— START OF Extract —

Gearing Assembly Operation

[0113] Referring now to FIGS. 1, 4, 5, features of an exemplary gearing assembly 40 are illustrated. In various arrangements, alternative gearing assembly 40 arrangements may be utilized. For example, the gearing assembly 40 can be a hydraulic or spur gear based. However, worm gear mechanism may enjoy certain advantages over a spur gears or hydraulic mechanism, including lower cost, fewer issues with reciprocating loads, and self-locking feature. Those of ordinary skill in the art will recognize alternative mechanisms may also be used. For example, servomotor and similar electronic based drive mechanisms may also be utilized.

[0114] Returning to FIG. 4, when the gearing assembly handle or main operating handle 122 rotates in a first desired direction (i.e., a clockwise direction), both the first threaded pusher and the second threaded pushers 162a, b move outwards away from the gearing assembly housing 127. For example, the first threaded pusher 162a extends out of a first aperture of the gearing assembly housing 127. Similarly, the second threaded pusher 162b extends out of a second aperture of the gearing assembly housing 127. Movement of the first and second pushers 162a, b will tend to allow the wheel trap 101 to un-grip a trapped wheel 122. Similarly, when the gearing assembly handle 122 is rotated in a second desired direction (i.e., a counterclockwise direction), both the first and second threaded pushers 162a, b move towards or back into the gripper housing 127. This second type of movement of the first and second threaded pushers will therefore allow the plate assemblies to grip the trapped wheel 180 as illustrated n FIG. 6.

— END OF Extract —

**Challenges:**
1. List every figure number that the gearing assembly passage refers to.
2. Copy the gearing assembly passage word for word, starting with "[0113] Referring now" and going on through "also be utilized.".
The records that come next play no part in this work.

— START OF Extracted records —

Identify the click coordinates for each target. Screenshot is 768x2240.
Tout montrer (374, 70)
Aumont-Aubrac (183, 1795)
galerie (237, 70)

— END OF Extracted records —
— START OF Extracted records —

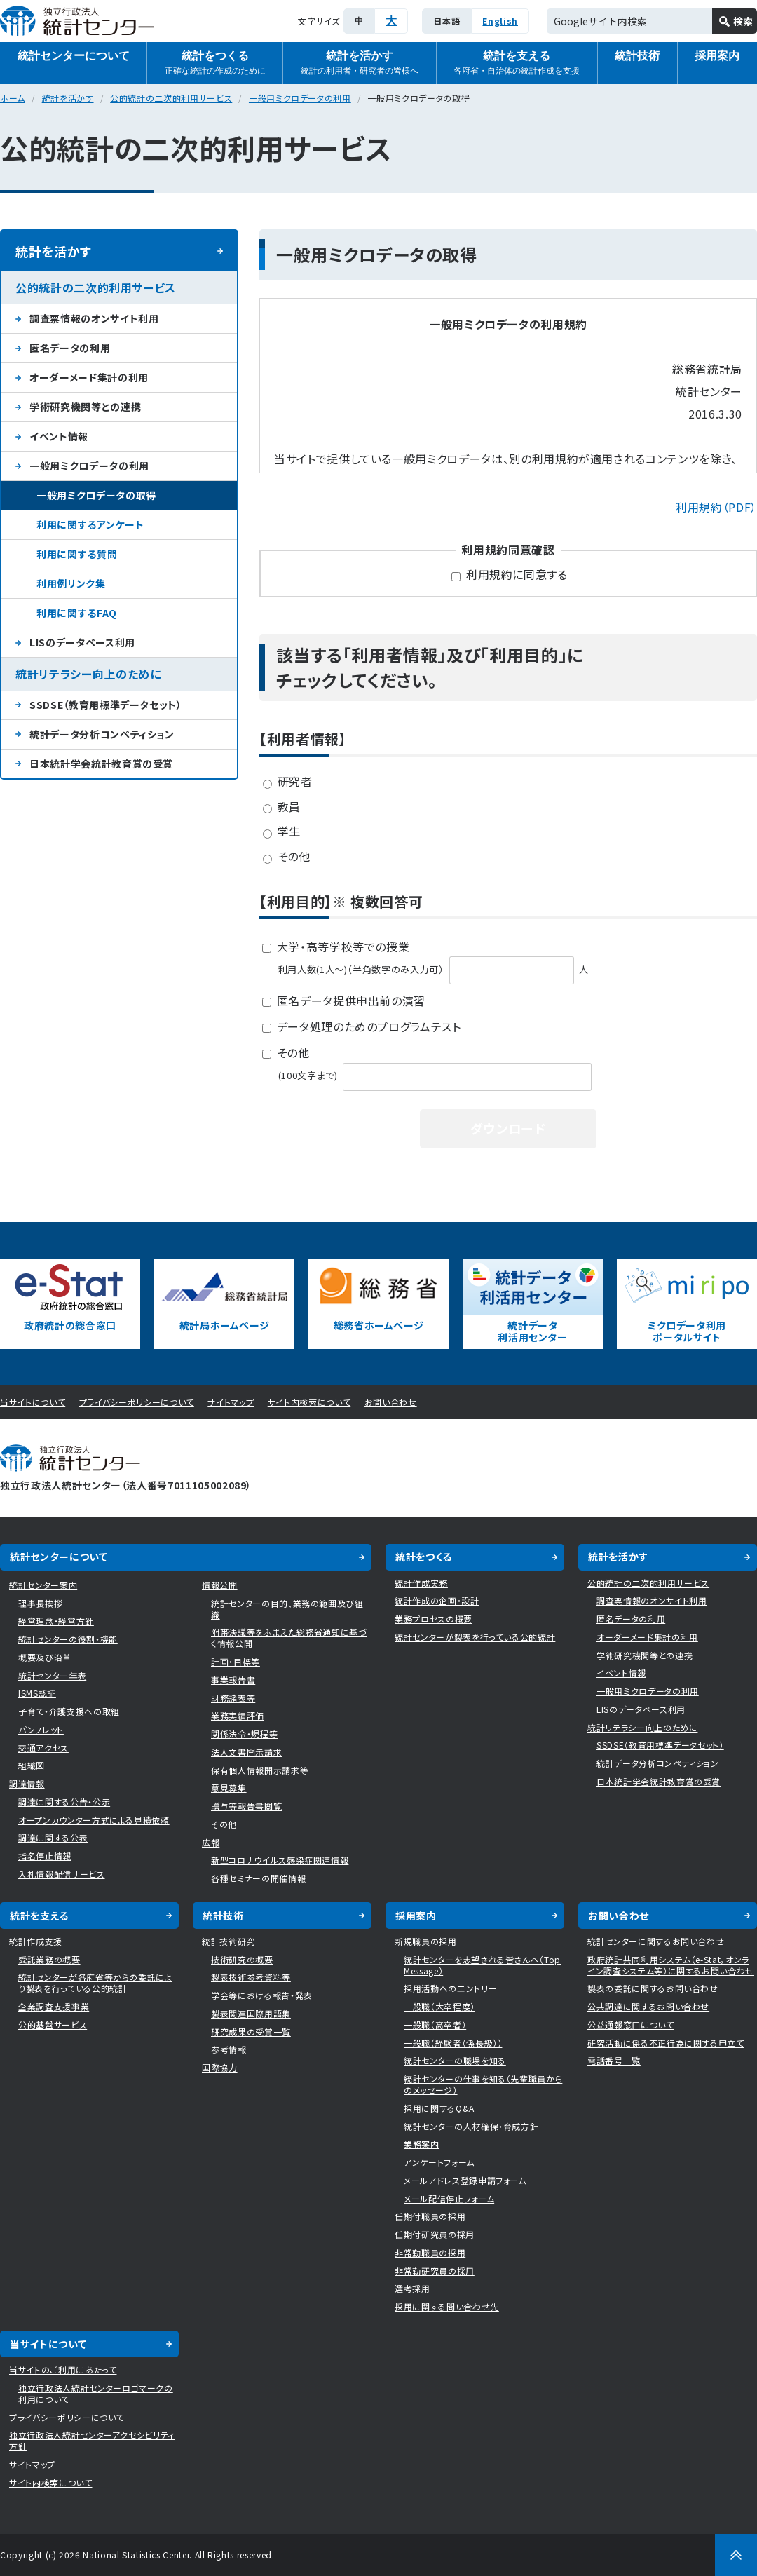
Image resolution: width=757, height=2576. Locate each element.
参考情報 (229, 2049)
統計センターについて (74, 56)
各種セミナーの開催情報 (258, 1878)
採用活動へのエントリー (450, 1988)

— END OF Extracted records —

**Outputs by task:**
1. FIG. 1, FIG. 4, FIG. 5, FIG. 6

2.
[0113] Referring now to FIGS. 1, 4, 5, features of an exemplary gearing assembly 40 are illustrated. In various arrangements, alternative gearing assembly 40 arrangements may be utilized. For example, the gearing assembly 40 can be a hydraulic or spur gear based. However, worm gear mechanism may enjoy certain advantages over a spur gears or hydraulic mechanism, including lower cost, fewer issues with reciprocating loads, and self-locking feature. Those of ordinary skill in the art will recognize alternative mechanisms may also be used. For example, servomotor and similar electronic based drive mechanisms may also be utilized.